In early February, the Food and Agriculture Organization (FAO) and other global entities issued a public warning that called on donors and government leaders around the world to fight harder to combat the worsening food crisis. The statement, shared by the United Nations, featured some startling numbers. For one, it claimed that nearly 350 million people across 79 countries are currently "acutely food insecure," and that conditions won't improve so long as droughts continue to ravage farmland and leaders continue to implement trade restrictions on food — vegetables, in particular — from poor countries. 

It will take more than a few weeks to address the sprawling and multi-faceted crisis, which has been exacerbated by the war in Ukraine and the lingering effects of the pandemic, but swift action is more dire than ever. According to the Action Against Hunger's 2023 Hunger Funding Gap Report, released on February 22, funds for global hunger programs are at a historic low. In fact, the UN is currently looking at a 53% funding gap.

Funding is behind the demand for food

A growing demand for hunger relief doesn't necessarily mean increased funding for such programs. Action Against Hunger's 2023 Hunger Funding Gap Report shows that the number of people facing famine increased by 18% in 2022, while funding has been slow to keep up. Shockingly, the report also found that countries with the highest rates of hunger (including Afghanistan and Haiti) received a smaller percentage of hunger-funding appeals than countries with lower hunger rates. In the Somali Peninsula, also known as the Horn of Africa, famine is on the rise. Yet, not a single UN appeal for hunger funding in that entire area was met in 2022. 

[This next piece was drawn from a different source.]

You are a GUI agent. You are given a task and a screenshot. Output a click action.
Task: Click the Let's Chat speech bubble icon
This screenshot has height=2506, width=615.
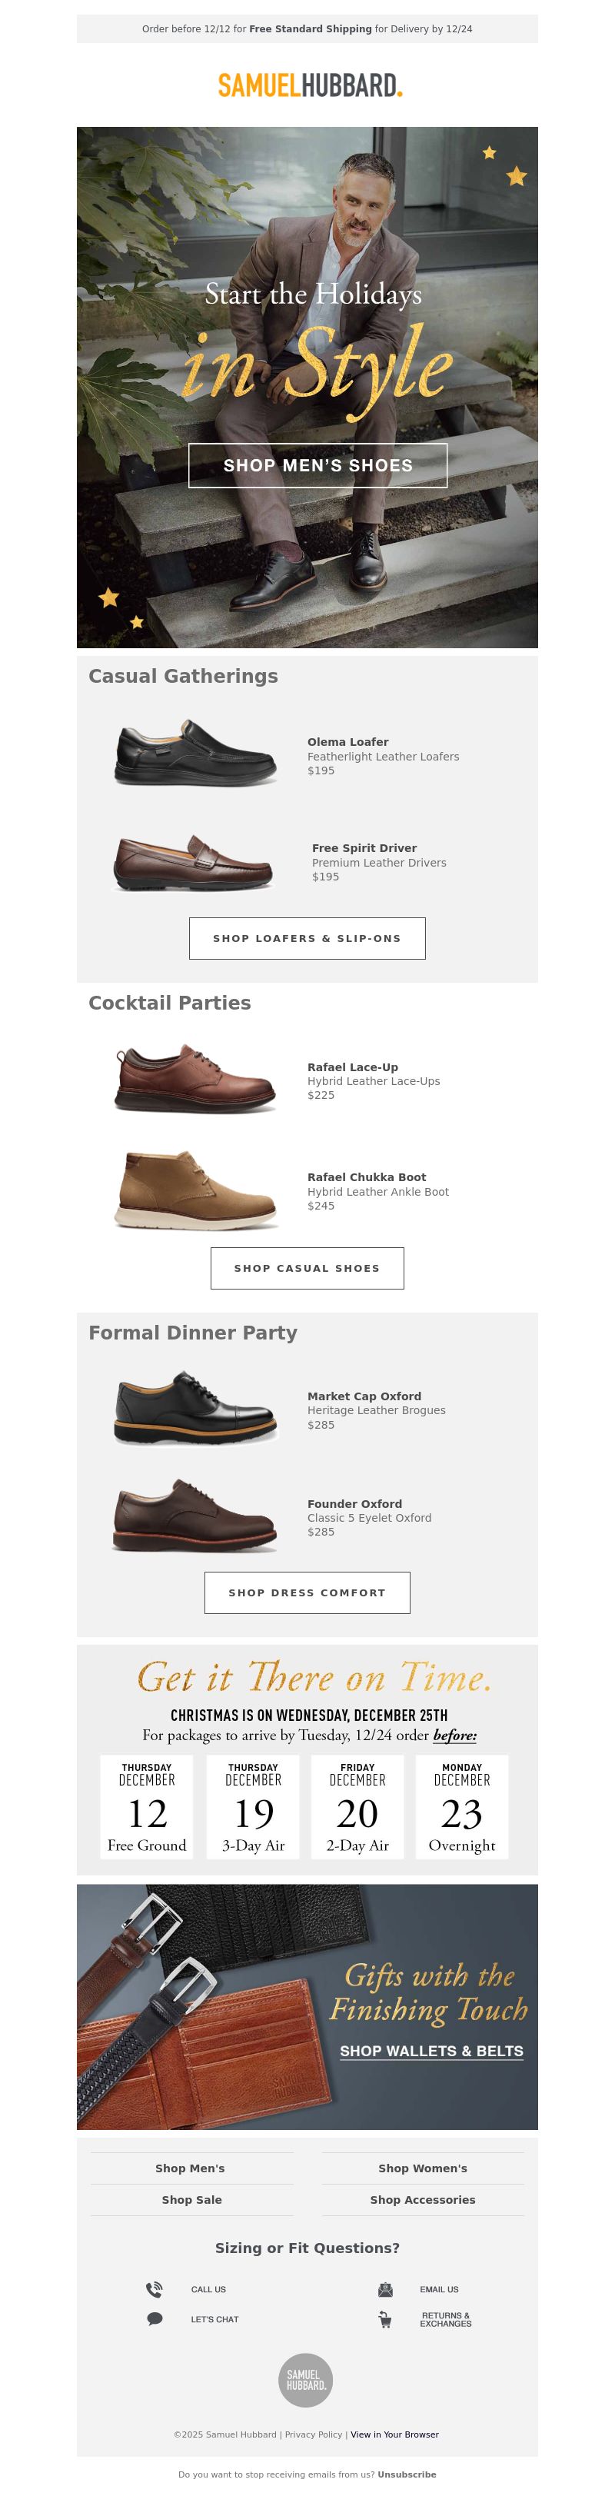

Even areas that do benefit from hunger programs are still struggling. The report claims that, in 2022, 65% of hunger programs were poorly funded, while full funding only touched 3%. To help close the gap, the report calls on wealthy countries to step up for poor ones by offering flexible, multi-year funding that takes drastic needs into account. The UN can't reach its Zero Hunger by 2023 goal without that support.